_Directions for this task_
The pictures stay out; everything else in the entries below must be returned exactly.

_Information supplied_
┏━━
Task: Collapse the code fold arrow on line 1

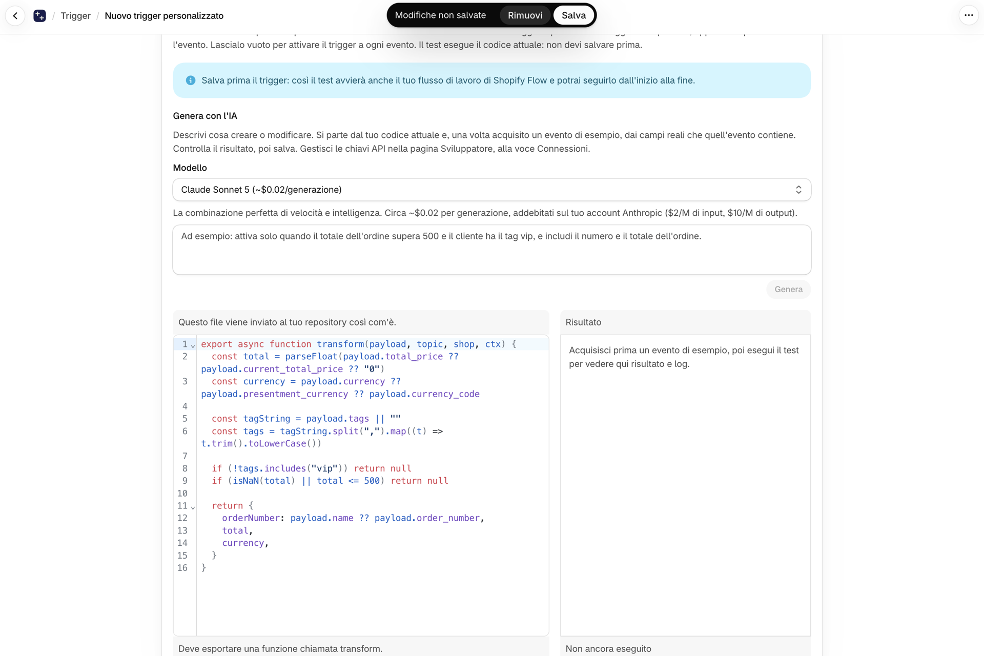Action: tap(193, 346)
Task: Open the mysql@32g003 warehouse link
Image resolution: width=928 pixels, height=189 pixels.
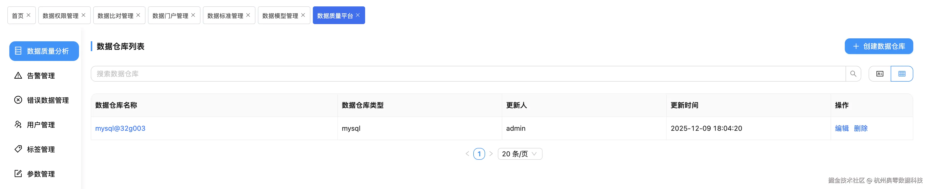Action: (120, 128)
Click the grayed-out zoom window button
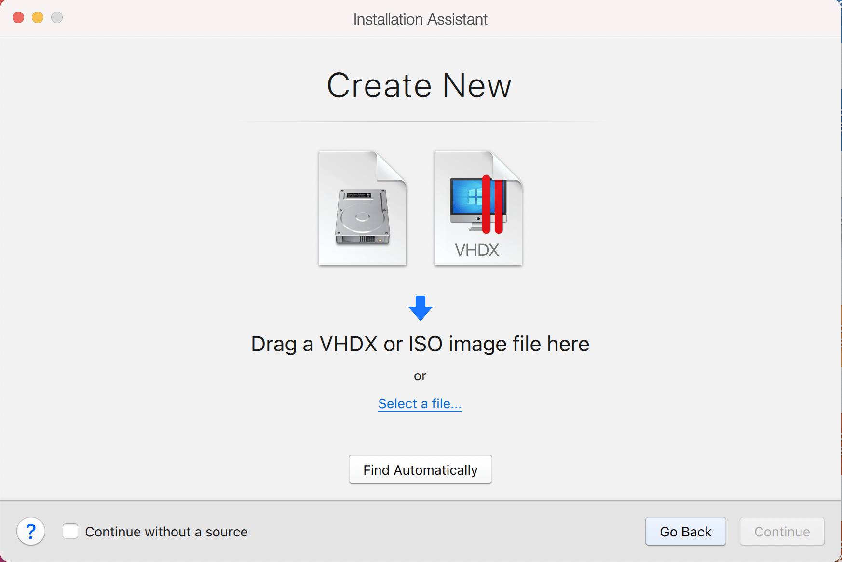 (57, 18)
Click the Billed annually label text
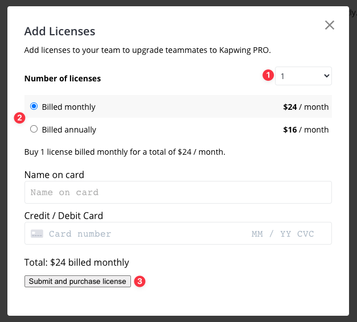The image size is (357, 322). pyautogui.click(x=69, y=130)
┗━━
_Answer space_
Task: Collapse the code fold arrow on line 1

Action: tap(193, 346)
Task: Open the mysql@32g003 warehouse link
Image resolution: width=928 pixels, height=189 pixels.
Action: (120, 128)
Click the grayed-out zoom window button
 (57, 18)
Click the Billed annually label text
The image size is (357, 322). pyautogui.click(x=69, y=130)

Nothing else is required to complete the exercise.